**Задание**
Перепишите часть исходного текста от «Ирония фильма как» до «отдельности в городе.» включительно, подставив «опытный» на место «прожженный».

**Исходный текст**
-- -- --
Такова тема «Джентрификации ума» Сары Шулман — замечательной полемической работы, которая связывает физические процессы облагораживания с утратами времен кризиса СПИДа. Ее книга призывает нас осознать, что жить в сложносоставных, подвижных, смешанных сообществах здоровее, чем в однородных, но и что счастье, зависящее от привилегированности и подавления, нельзя считать счастьем ни по каким цивилизованным меркам. Или, как пишет Брюс Бендерсон, еще один обитатель старой Таймс-сквер, в «Сексе и отдельности»: «Закрытие центральной части города есть одиночество для каждого. Отставка тела равносильна отделенности, победе чистой грезы».
Последствия есть и для физических сред, как есть они и для миров виртуальных. Пока я жила на Таймс-сквер, фраза Войнаровича то и дело приходила мне на ум. «Будто он не постигал боли, что неотрывна от тела, которое он трахает. Будто он не постигал боли, что неотрывна от тела, которое он трахает». Это утверждение о сопереживании, о способности проникнуть в эмоциональную действительность другого человека, признать независимое существование свое и его, разницу меж ними, необходимость прелюдии всякого акта близости.
В воображаемом мире «Бегущего по лезвию» людей от репликантов отличает сопереживание. Более того, фильм начинается с того, что репликанта заставляют пройти тест Войта-Кампфа, в котором для оценки, действительно ли подозреваемый — человек, применяется своего рода полиграф, измеряющий сопереживательный отклик на серию вопросов, большинство — о животных в тяжелых условиях. «Черепаха лежит на спине, в живот печет солнце, она шевелит лапками, пытается перевернуться, но не может. Без вашей помощи — никак. Но вы не помогаете… Почему, Леон?» — такие вот вопросы, которые внезапно прекращаются: Леон пристреливает допрашивающего из-под стола.
Ирония фильма как раз в том и состоит, что сопереживания нет в людях, неспособных постичь страдания репликантов, стигматизированных «кожаных штуковин» с их сильно укороченной продолжительностью жизни. И лишь после того, как репликант Рой Бэтти едва не убивает его — «Ничего себе опыт — жить в страхе, а?» — прежде чем спасти ему жизнь, Бегущий по лезвию Декард, прожженный сыщик, учится сопереживать, а вместе с этим хоть немного, но тает лед его собственного острого одиночества, его отдельности в городе.
Мне вот интересно: является ли страх связи истинной болезнью нашего века, из которой произрастают перемены и в физических наших жизнях, и в виртуальных? День святого Патрика. Утром Таймс-сквер забита пьяными подростками в зеленых бейсболках, и я дошла прямиком до парка на Томпкинс-сквер, чтобы их избежать. Когда собралась возвращаться домой, повалил снег. Улицы почти обезлюдели. Наверху Бродвея я прошла мимо человека, сидевшего на крыльце. Ему было за сорок, волосы коротко стрижены, громадные растрескавшиеся руки. Я приостановилась, он тут же заговорил — сказал, что сидит здесь уже три дня, что ни единый человек не остановился с ним потолковать. Изложил мне историю своих детей: «У меня три прелестных малыша на Лонг-Айленде», а затем — что-то путаное о своих рабочих сапогах. Показал мне рану на руке и сказал: «Меня вчера пырнули. Я тут как кусок дерьма. Люди кидают в меня мелочь».
Мело сильно, кружили снежинки. Волосы у меня уже промокли. После недолгой паузы я дала ему пять долларов и пошла дальше. В тот вечер я долго смотрела на снег. Воздух полнился сырым неоном, скользившим по улицам, размазывавшим их. Что такое — боль другого? Проще делать вид, что ее не существует. Проще отказаться даже пробовать сопереживать, проще верить, что тело незнакомца на тротуаре — просто стаффажная фигура, сгусток цветных пикселей, что гаснут прочь из бытия, стоит нам отвернуться, переключить канал взгляда.
-- -- --
**Показанные записи**
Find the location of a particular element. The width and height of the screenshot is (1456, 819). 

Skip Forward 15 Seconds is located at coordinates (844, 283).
-- -- --
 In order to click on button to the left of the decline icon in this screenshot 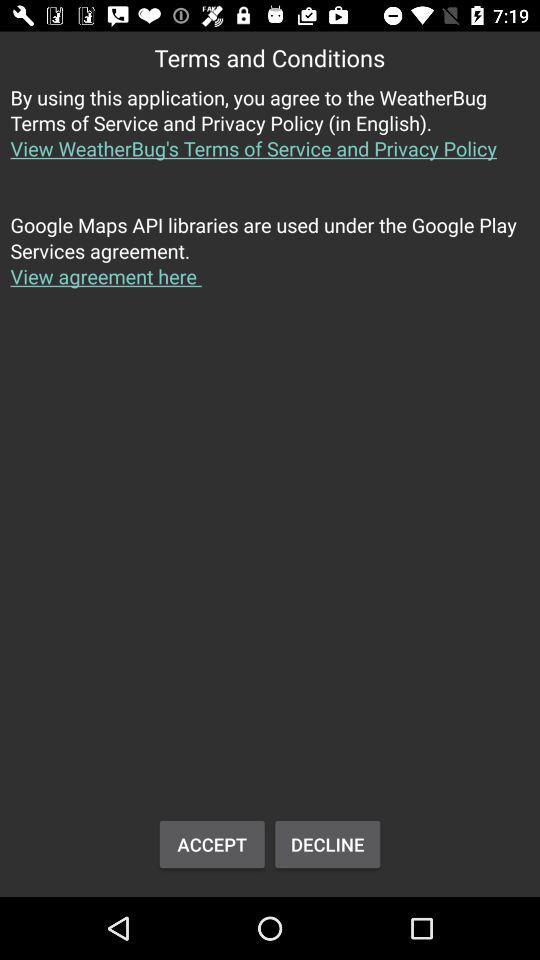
-- -- --
**Письменный ответ**
Ирония фильма как раз в том и состоит, что сопереживания нет в людях, неспособных постичь страдания репликантов, стигматизированных «кожаных штуковин» с их сильно укороченной продолжительностью жизни. И лишь после того, как репликант Рой Бэтти едва не убивает его — «Ничего себе опыт — жить в страхе, а?» — прежде чем спасти ему жизнь, Бегущий по лезвию Декард, опытный сыщик, учится сопереживать, а вместе с этим хоть немного, но тает лед его собственного острого одиночества, его отдельности в городе.